M. Louis-François de la Faye, prêtre de Saint-Sulpice, donna, le 15 septembre 1686, de concert avec M. Souart, à quatre citoyens de Montréal, un terrain, en face du séminaire, pour y bâtir une école. Depuis quelques années, le séminaire avait pris la coutume de faire les classes aux jeunes garçons que la sœur Bourgeois ne voulait plus admettre dans ses écoles, où elle s’occupait, plus que jamais, de l’instruction des filles.

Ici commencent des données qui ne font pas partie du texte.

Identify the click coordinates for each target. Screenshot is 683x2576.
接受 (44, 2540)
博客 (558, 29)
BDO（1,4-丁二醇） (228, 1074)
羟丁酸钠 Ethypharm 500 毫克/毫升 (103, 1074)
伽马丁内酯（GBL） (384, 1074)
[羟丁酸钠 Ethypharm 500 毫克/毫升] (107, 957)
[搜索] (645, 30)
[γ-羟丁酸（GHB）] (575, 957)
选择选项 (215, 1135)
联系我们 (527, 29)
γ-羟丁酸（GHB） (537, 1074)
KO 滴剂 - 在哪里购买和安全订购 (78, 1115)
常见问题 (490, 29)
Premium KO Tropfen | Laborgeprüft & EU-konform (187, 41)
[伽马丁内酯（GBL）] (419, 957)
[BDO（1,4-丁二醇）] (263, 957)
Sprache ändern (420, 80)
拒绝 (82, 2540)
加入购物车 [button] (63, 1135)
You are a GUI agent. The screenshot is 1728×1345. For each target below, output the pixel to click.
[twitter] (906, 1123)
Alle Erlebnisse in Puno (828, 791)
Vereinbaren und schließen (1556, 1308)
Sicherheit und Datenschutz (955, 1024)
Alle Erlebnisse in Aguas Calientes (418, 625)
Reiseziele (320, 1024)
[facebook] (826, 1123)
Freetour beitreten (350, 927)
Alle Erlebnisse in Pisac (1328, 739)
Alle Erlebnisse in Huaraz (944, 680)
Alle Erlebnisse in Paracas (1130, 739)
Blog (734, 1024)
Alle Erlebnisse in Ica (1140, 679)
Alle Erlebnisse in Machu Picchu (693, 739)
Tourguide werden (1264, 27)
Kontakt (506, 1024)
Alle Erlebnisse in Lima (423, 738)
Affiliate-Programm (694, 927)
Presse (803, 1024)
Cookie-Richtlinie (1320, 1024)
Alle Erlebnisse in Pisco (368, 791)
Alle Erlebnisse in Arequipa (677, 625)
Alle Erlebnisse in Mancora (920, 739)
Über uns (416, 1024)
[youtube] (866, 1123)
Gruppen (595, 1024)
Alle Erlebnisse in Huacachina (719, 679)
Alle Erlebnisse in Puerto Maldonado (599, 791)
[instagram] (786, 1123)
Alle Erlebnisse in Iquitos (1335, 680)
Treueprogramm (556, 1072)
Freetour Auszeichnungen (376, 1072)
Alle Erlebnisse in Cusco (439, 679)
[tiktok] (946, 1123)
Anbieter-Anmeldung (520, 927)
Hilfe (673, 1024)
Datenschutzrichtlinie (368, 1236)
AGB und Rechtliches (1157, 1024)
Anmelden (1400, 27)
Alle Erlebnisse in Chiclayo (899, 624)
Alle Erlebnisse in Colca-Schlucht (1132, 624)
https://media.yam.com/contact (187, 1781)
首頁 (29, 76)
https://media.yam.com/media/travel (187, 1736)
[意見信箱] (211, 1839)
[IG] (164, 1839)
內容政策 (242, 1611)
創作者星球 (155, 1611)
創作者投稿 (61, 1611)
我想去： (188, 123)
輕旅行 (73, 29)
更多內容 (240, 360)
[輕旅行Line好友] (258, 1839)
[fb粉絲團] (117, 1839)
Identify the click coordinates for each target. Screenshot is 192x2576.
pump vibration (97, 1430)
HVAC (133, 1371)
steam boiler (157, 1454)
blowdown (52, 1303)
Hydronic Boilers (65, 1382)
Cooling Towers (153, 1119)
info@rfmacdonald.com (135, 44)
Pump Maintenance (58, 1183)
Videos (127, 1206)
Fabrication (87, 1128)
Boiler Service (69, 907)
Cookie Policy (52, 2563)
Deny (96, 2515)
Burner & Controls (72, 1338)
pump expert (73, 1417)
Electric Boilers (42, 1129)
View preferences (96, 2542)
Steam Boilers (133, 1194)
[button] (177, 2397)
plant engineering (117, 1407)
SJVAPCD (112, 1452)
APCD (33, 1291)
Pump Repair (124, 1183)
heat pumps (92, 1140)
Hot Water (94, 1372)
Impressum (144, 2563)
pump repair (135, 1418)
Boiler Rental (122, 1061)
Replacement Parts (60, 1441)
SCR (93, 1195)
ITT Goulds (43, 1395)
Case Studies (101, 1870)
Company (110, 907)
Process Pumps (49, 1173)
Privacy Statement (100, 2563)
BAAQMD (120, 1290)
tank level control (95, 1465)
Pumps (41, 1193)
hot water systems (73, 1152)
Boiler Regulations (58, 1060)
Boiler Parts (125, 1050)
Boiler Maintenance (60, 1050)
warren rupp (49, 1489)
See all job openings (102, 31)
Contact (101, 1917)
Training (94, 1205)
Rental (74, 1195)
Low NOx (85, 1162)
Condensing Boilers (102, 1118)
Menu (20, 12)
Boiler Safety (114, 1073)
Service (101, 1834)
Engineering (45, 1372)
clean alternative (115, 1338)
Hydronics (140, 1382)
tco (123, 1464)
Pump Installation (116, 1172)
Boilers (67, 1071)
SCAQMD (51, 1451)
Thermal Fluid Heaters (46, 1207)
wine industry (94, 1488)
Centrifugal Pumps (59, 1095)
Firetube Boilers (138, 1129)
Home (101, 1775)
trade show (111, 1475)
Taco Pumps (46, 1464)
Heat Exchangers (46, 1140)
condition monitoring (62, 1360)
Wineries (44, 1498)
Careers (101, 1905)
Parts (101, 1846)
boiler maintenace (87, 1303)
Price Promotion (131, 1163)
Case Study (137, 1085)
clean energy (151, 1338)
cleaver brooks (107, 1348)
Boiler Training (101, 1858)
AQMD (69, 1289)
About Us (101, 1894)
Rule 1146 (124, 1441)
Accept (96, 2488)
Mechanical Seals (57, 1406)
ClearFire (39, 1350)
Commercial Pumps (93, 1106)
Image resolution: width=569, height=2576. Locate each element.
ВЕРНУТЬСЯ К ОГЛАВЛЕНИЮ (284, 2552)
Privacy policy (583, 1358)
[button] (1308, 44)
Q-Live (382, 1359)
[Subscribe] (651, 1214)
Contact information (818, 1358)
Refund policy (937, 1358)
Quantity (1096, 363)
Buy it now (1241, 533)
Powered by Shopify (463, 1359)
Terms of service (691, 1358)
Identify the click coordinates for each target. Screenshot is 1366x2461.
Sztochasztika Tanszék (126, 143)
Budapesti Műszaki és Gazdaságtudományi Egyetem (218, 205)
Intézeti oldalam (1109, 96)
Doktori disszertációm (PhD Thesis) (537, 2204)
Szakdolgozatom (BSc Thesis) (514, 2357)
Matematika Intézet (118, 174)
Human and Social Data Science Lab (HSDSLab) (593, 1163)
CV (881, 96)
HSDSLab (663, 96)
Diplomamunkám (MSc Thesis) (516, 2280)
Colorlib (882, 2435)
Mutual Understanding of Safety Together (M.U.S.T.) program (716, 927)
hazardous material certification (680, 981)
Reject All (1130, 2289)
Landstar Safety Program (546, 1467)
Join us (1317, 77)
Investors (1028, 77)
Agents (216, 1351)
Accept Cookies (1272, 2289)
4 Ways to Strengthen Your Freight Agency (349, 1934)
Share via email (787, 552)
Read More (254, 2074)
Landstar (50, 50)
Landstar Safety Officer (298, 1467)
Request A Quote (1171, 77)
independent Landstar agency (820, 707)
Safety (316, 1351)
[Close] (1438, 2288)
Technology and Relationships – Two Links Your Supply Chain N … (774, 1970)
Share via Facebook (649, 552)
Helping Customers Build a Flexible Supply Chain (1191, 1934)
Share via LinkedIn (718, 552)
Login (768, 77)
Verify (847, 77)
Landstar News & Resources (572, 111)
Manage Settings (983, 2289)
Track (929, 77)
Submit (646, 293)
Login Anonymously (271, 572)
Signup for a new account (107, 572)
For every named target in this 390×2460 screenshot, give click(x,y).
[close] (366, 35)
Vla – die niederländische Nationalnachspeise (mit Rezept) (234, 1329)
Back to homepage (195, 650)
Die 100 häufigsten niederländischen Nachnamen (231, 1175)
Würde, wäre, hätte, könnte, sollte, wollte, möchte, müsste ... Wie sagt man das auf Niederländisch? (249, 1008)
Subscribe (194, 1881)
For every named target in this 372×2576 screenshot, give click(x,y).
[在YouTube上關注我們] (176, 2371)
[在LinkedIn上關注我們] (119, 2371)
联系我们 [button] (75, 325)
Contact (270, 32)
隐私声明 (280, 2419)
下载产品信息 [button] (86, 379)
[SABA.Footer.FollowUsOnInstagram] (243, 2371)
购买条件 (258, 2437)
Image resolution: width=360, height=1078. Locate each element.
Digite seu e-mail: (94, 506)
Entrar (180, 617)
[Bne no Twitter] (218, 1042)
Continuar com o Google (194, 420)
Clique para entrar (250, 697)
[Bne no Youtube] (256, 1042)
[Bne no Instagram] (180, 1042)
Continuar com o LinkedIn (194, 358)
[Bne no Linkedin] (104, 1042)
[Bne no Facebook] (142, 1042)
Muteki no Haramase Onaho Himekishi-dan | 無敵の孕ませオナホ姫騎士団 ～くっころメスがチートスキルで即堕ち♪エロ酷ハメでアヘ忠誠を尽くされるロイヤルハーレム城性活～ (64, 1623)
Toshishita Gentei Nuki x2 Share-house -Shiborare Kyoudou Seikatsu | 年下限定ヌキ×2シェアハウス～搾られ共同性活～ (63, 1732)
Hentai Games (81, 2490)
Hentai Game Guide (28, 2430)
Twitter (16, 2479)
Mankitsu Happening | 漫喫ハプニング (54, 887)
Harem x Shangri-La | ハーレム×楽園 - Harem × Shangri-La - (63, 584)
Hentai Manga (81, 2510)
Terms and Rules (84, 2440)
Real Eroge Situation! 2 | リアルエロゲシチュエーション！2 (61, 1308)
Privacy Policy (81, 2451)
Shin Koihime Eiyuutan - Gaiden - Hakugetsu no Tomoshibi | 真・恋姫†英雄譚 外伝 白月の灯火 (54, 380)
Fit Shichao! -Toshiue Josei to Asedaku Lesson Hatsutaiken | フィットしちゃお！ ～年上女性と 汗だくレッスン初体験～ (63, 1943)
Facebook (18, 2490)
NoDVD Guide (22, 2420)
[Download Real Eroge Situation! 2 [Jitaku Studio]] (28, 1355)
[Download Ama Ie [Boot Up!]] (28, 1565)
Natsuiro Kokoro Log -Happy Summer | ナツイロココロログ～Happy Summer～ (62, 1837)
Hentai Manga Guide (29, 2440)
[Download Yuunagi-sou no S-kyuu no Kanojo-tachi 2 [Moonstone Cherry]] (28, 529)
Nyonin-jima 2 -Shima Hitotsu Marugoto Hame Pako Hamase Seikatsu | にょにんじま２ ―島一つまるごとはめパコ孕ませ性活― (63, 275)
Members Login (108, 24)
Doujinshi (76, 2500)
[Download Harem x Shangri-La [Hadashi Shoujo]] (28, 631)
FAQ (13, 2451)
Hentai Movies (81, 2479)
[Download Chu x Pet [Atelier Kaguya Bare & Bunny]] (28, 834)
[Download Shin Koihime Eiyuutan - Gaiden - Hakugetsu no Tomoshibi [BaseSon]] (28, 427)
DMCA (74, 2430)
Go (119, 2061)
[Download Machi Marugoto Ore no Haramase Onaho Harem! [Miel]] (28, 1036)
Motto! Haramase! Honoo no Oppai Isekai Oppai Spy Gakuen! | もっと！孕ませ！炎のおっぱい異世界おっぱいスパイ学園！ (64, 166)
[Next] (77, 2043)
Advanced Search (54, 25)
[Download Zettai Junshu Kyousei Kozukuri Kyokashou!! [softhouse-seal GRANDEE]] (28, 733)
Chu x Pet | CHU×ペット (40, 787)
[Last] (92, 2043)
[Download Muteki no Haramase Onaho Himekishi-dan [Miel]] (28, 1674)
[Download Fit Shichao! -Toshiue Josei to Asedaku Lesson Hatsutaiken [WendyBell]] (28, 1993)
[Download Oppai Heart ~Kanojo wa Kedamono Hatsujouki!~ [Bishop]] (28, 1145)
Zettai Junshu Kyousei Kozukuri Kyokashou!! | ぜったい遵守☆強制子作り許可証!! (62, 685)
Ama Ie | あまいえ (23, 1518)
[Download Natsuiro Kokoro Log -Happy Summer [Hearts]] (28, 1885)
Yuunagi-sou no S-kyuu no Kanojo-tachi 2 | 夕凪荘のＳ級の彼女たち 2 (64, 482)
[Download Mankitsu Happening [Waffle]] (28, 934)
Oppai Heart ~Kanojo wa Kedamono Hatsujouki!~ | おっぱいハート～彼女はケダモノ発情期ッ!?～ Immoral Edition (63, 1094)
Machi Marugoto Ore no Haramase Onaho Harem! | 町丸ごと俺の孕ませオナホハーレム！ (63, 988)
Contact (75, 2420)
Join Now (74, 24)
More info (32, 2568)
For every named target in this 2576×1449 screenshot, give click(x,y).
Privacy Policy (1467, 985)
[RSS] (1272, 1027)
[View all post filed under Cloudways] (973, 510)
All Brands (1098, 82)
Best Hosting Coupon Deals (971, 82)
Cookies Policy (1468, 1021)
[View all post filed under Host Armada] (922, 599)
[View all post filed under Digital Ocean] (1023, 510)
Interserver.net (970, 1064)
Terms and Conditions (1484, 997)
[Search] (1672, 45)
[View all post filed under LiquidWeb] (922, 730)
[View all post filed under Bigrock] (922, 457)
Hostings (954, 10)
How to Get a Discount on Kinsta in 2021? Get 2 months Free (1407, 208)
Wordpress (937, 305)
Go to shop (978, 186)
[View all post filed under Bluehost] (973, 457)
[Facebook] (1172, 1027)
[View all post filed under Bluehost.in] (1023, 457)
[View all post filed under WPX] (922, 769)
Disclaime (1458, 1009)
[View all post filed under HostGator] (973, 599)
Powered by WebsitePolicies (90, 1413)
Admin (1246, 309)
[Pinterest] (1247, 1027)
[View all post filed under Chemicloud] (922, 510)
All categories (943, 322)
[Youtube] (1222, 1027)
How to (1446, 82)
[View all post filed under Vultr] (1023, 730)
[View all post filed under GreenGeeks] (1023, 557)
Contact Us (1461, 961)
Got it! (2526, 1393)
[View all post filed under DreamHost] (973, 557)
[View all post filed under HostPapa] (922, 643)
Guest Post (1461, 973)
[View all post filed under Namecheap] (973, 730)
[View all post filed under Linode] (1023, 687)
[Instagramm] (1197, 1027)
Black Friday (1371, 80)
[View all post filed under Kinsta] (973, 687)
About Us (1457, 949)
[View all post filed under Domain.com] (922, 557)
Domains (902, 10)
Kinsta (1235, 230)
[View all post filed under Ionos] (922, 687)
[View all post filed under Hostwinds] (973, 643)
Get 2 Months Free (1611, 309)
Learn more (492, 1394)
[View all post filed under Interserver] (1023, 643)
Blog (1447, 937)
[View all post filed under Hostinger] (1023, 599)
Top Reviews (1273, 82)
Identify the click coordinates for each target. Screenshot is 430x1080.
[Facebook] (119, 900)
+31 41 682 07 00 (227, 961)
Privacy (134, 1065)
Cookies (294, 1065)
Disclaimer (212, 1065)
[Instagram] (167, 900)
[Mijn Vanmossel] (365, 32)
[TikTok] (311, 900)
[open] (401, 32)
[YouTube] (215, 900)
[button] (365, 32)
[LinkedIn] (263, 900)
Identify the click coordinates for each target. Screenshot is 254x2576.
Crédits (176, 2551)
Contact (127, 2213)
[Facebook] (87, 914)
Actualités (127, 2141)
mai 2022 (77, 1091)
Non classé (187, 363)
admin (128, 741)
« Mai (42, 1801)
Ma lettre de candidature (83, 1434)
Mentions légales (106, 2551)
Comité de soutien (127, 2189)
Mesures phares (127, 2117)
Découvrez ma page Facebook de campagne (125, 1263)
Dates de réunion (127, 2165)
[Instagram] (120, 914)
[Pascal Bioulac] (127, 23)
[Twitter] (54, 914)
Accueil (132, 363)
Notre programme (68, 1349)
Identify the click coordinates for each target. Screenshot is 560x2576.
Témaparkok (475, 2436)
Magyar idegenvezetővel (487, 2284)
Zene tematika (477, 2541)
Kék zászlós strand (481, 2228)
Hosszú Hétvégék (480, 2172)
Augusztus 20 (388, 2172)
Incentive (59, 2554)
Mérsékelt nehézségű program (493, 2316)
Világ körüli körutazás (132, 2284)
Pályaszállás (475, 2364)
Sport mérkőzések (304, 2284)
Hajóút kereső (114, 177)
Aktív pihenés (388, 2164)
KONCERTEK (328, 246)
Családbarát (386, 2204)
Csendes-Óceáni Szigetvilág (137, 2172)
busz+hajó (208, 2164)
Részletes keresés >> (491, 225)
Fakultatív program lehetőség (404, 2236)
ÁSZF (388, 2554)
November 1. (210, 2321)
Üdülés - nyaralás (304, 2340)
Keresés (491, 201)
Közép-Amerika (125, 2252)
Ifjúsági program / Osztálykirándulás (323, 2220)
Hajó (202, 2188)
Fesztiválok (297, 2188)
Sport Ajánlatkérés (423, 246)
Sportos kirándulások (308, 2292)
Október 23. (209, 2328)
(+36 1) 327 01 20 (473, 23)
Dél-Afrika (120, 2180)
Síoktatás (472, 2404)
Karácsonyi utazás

Claude Charron, sieur de la Barre, originaire de Blois, marchand de Québec, avait eu deux ou trois fils, dont l’aîné, Jean-François, demeurait à Montréal et avait pour amis Pierre Le Bert, fils de Jacques Le Bert dit Larose, aussi marchand. Un Français, du nom de Jean Fredin, se joignit à eux. Ils établirent tous trois, à Montréal, en 1688, une maison affectée au soin des pauvres et des malades dans laquelle on projetait aussi d’instruire des hommes que l’on enverrait au milieu des paroisses ouvrir des écoles. La société formée sur ces bases se dissipa bientôt, soit par l’inconstance des uns, soit pour se rendre à d’autres devoirs. Resté seul, M. Charron ne se découragea pourtant pas. En 1692, il offrit sa fortune, qui était considérable, pour la fondation d’un hôpital et d’une école. On lui reproche d’avoir été quelque peu excentrique. Néanmoins, sa charité et sa piété attirèrent plusieurs personnes bien disposées, qui consacrèrent leurs biens à l’œuvre dont il était le promoteur. Le séminaire de Saint-Sulpice avait donné, en 1688, un terrain aux frères Charron ; le roi approuva leur institut en 1694, et l’évêque accorda son consentement. Les « Frères hospitaliers de

  1. La seule sauvagesse qui paraît s’être mariée avec un Français, entre les années 1685 et 1700 se nommait Madeleine-Thérèse ; elle n’est pas au nombre des élèves des ursulines en 1681. Son mari se nommait J.-Bte Darpentigny.